# Job seeker



## Boohoo12 (Mar 10, 2017)

Hello, I am currently on subclass 309 since April 2018. Am I eligible for any help
From Centrelink?


----------



## Luci (Apr 21, 2019)

https://guides.dss.gov.au/guide-social-security-law/9/2/5

No, you can try special benefit.


----------



## JandE (Jul 17, 2015)

Boohoo12 said:


> Hello, I am currently on subclass 309 since April 2018. Am I eligible for any help
> From Centrelink?


Maybe. Have you been working in Australia for 12 months and lost a job due to COVID-19?

The residency requirements will change on the 27th April, and may allow some people to claim a benefit for a period of 6 months.

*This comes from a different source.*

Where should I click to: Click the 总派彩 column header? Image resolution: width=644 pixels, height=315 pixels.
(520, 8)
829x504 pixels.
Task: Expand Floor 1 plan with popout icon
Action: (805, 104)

You need to register a claim at Centrelink. You can do that online at my.gov.au


----------



## Boohoo12 (Mar 10, 2017)

Yes I have been working since than I have had two 3 jobs since. I am
Currently working under a job agency and they have been cutting our days down so I am not able to provide for my family as I would have been including rent and all. One day a week is enough for a family of 4. I will have. a look at the special benefit and will contact Centrelink. Thank
You


----------



## Luci (Apr 21, 2019)

That's jobKeeper not jobseeker. 
309 can only get special benefit from Centrelink. They have not changed the residency rules for temps only waivered the waiting period for PR holders.


----------



## JandE (Jul 17, 2015)

Luci said:


> That's jobKeeper not jobseeker.
> 309 can only get special benefit from Centrelink. They have not changed the residency rules for temps only waivered the waiting period for PR holders.


For most temp visas, yes.

But it is not clear for all, ie:.

_We've removed the newly arrived residents waiting period for JobSeeker Payment, Youth Allowance, Austudy, Parenting Payment Single and Partnered, Farm Household Allowance and Special Benefit from 25 March 2020. This is due to coronavirus (COVID-19).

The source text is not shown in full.